[EXERCISE DIRECTIONS]
Each line of the material below that holds the word "Open" needs to be copied.

[THE INPUT]

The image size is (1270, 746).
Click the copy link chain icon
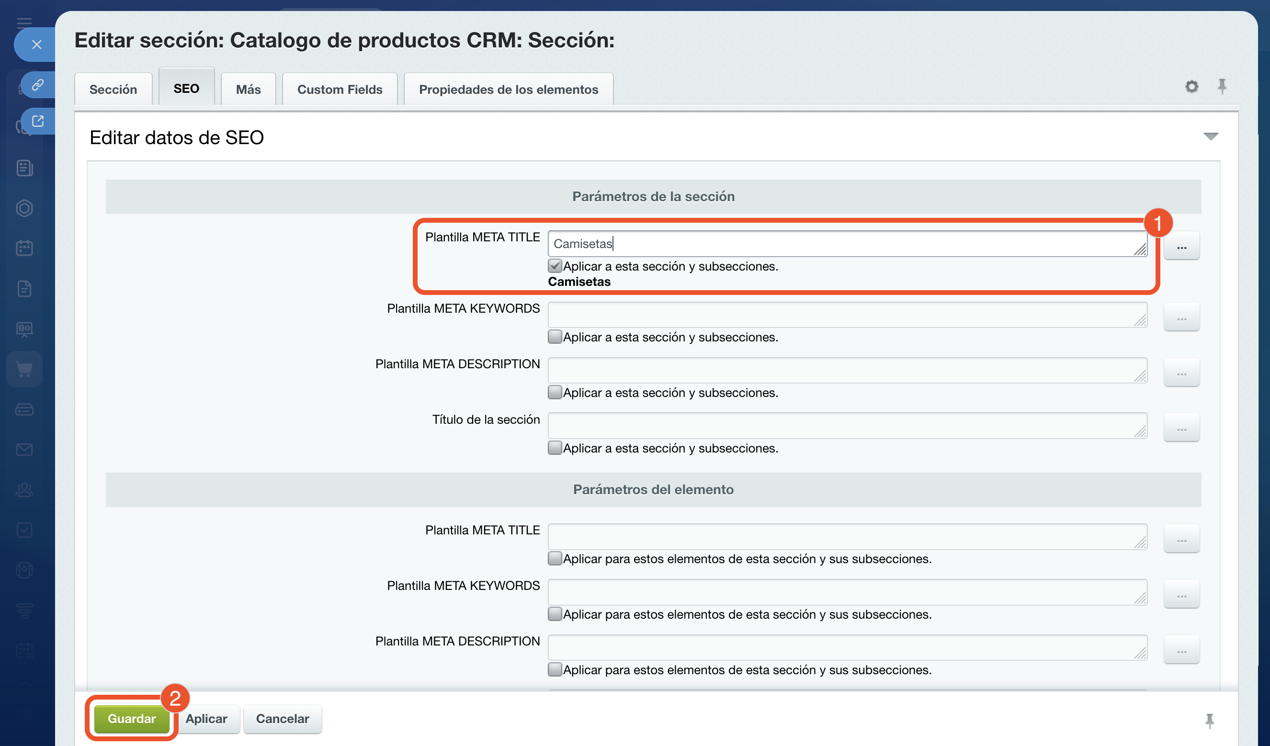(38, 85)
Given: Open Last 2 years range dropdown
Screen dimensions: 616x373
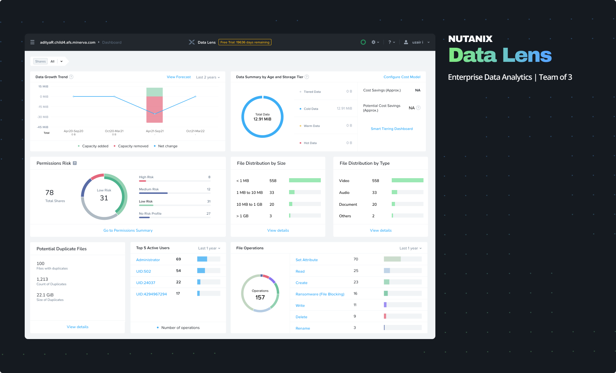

* * *

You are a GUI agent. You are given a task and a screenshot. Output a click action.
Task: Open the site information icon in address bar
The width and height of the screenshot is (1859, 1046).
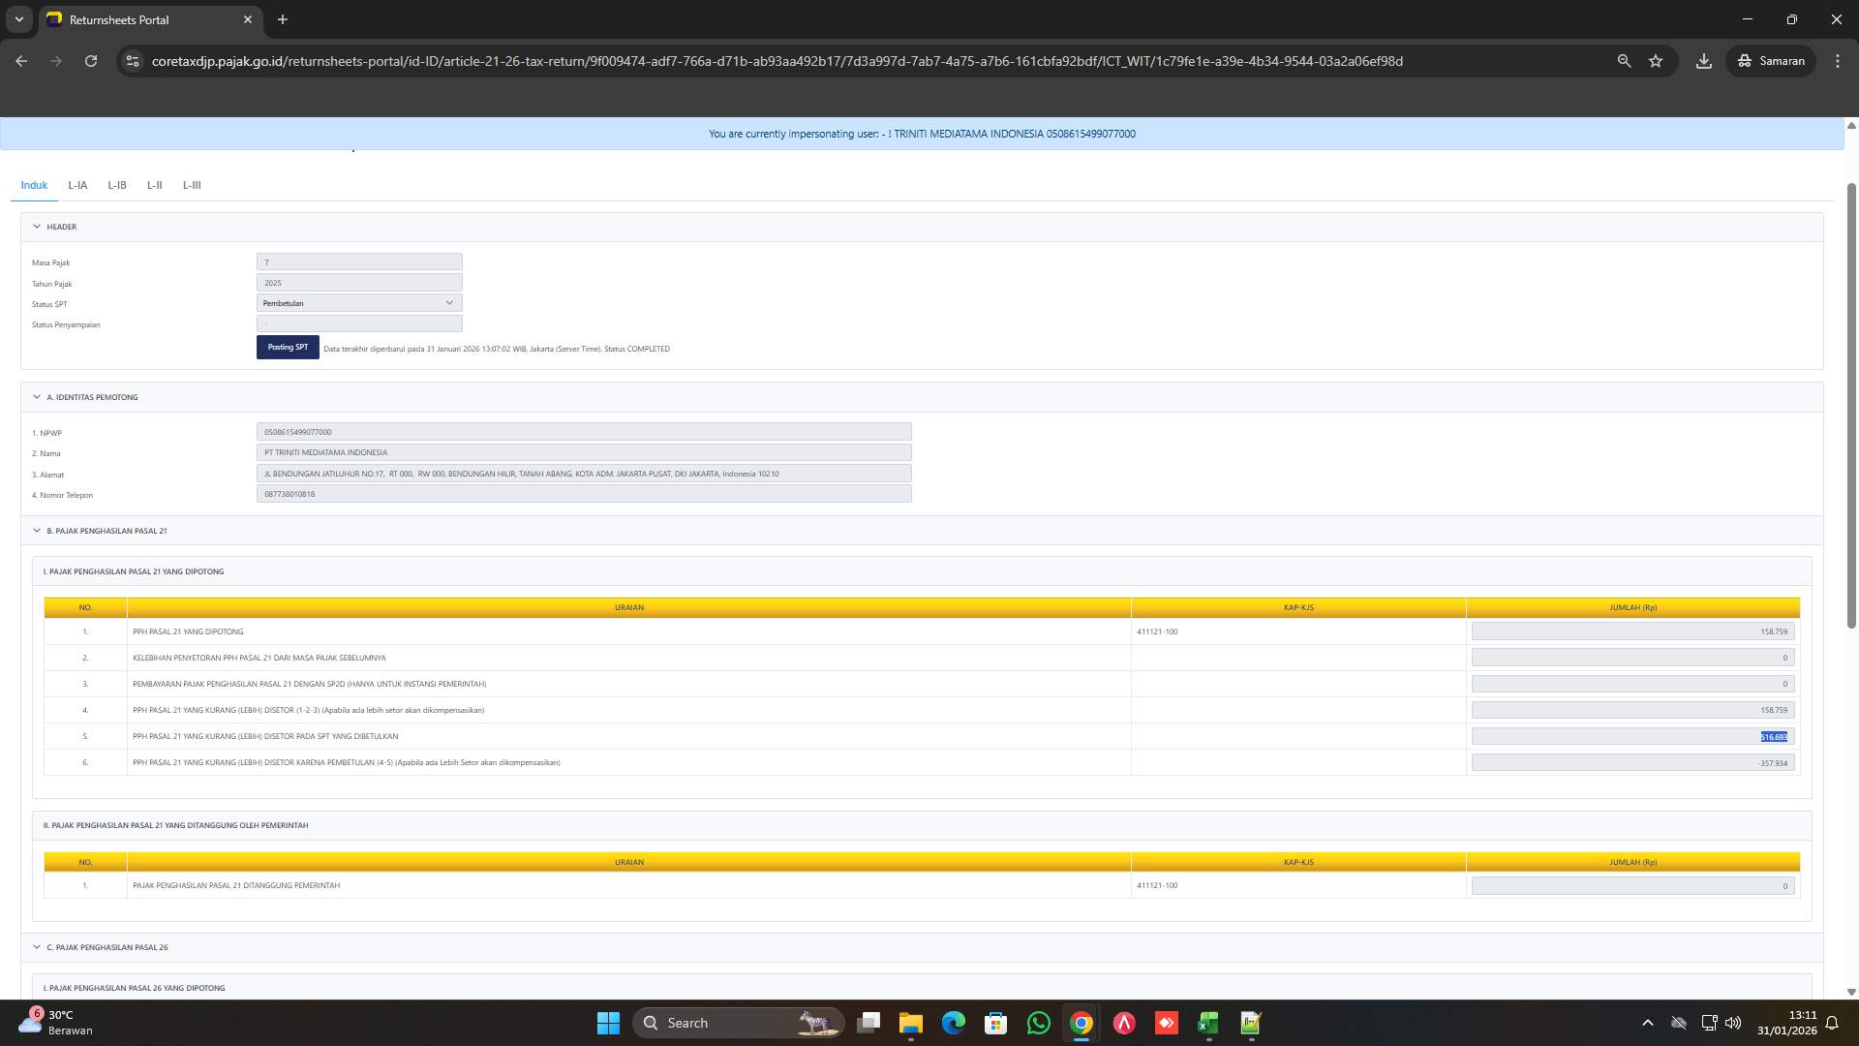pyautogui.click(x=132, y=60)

--

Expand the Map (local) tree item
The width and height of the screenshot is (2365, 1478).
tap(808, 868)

[SOLUTION TO THIS TASK]
Given: Open Last 2 years range dropdown
Task: Open the site information icon in address bar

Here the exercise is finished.